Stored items
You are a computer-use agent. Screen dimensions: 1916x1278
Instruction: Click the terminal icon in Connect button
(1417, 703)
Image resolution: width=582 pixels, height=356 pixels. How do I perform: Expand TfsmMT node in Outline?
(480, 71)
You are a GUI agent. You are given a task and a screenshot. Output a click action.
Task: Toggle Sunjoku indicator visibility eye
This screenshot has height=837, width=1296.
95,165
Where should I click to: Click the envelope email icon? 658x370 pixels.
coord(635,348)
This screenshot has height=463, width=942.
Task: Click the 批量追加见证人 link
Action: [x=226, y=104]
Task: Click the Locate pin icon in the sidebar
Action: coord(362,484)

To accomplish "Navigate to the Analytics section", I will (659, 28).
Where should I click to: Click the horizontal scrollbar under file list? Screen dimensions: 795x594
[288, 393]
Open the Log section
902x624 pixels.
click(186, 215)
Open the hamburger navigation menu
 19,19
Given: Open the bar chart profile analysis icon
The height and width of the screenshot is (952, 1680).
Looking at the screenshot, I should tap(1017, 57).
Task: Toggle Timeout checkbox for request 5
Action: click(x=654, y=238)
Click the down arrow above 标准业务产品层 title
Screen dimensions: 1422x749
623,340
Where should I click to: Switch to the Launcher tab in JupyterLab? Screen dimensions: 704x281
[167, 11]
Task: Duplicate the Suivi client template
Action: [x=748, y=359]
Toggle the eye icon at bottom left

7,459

**Problem to work on**
Using the entries above, quote each line verbatim from the first through the line that contains "Task: Toggle Sunjoku indicator visibility eye".

**Output for this exercise**
You are a computer-use agent. Screen dimensions: 1916x1278
Instruction: Click the terminal icon in Connect button
(1417, 703)
Image resolution: width=582 pixels, height=356 pixels. How do I perform: Expand TfsmMT node in Outline?
(480, 71)
You are a GUI agent. You are given a task and a screenshot. Output a click action.
Task: Toggle Sunjoku indicator visibility eye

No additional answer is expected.